There comes a time when everything new and exciting turns to routine. Always. The extraordinary becomes expected. And you feel as if you don’t really have any good stories to tell anymore. This will happen anywhere in the world you might find yourself and at any stage in life. And it takes a good waking up, a waft of inspiration, something shockingly beautiful or tragic, to remind the soul that today is just as much an adventure as yesterday was and that little miracles are happening all the time. It just takes a little recognition and gratitude.
Well, I’ve been pretty MIA lately in the blogosphere but I’m making a comeback. I mean, I have so many things to tell! So, here goes…
This is an excerpt from an entry I started a couple months ago about one morning heading to work at the elementary school here in Honduras:
…today reminds me a little of a book I read as a child, Alexander and the Terrible, Horrible, No Good, Very Bad Day.
Well, it started out with a not-so-restful night’s sleep. I kept waking up with my feet burning because apparently in my sleep, unconsciously, I had been scratching the 27 mosquito bites (yes, I counted) on my ankles and feet. Despite applying hydrocortisone anti-itch ointment before laying down. Around 3:00 a.m. (2 hours before my alarm) I woke up with unbearable burning and itching around my ankles and toes. I applied more medicine and managed to drift back to sleep for a couple more hours.
- Maybe it is my fault that I neglect to douse myself with insect repellant every day, or because I’m not eating enough garlic (I dunno, I heard that helps repel mosquitoes) but I can be in a crowd of people and no one gets one bite while my flesh is breaking out in hives.
I noticed that it started to rain pretty heavily last night and apparently it has not let up still. I fell asleep to the sound of the rain and woke up to the same at 5 a.m. to get ready for work. As I shuffled into the kitchen and pulled out the coffee pot, a gecko ran out from behind it and into the electrical box. Interesting choice of shelter. I continued with brewing my deliciously strong Central American coffee.
As I was choosing my shoes for the day I thought about the rain and mud that I would have to walk through to get to work so I opted for my tennis shoes instead of sandals or dress flats, thinking that would be sufficient. Little did I know that thigh-high rain boots would have been more appropriate.
I chugged my coffee, grabbed my backpack, keys, and umbrella and started out the door into the aquatic chaos that our neighborhood had transformed into. That was when I realized that the key to get out of the front gate was absent from my keychain. After scrambling inside to check any place that it could have fallen and then back outside to stare unbelievingly into the rushing torrents of rain around my feet, I realized that I really was not going to find the key and it had potentially fallen onto the ground and been washed away by the water. After running around outside searching for my keys just long enough to significantly soak my backpack and all its contents, I was able to reach Angie (children’s home director) on the phone and had her open her gate for me to leave.

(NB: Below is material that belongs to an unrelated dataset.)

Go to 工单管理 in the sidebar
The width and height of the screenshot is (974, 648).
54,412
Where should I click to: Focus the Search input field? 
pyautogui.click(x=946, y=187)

A couple blocks away I started to realize that not many people were out and as I approached the edge of the sidewalk where I had to cross the street I began considering turning around and going back home. I debated it for a moment then decided to trek on. I launched myself into the knee-high rushing river that the street had turned into. I just kept thinking, There is no telling what is flowing in this water. I forced my way through the water to the other side of the street.
When I finally reached the school I was soaked. My pants were drenched up to the belt loops and my umbrella had done nothing to preserve the contents of my backpack. And so much for those tennis shoes…
By the time I arrived, the school had decided to close for the day due to the city being in a state of emergency for flooding. Good to know, I thought. (one reason for flooding in the city is lack of good drainage systems) The school staff assumed that I wouldn’t come or that I would know to stay home… nope. I guess it would be beneficial to check the morning news or something. Eventually, I was able to catch a ride home. There was no way I was going to fight for my life again just to walk a few blocks back to the house.
Thankfully I have not had another experience quite as stressful. Looking back now, it is just a fun story but in the moment it was not cool.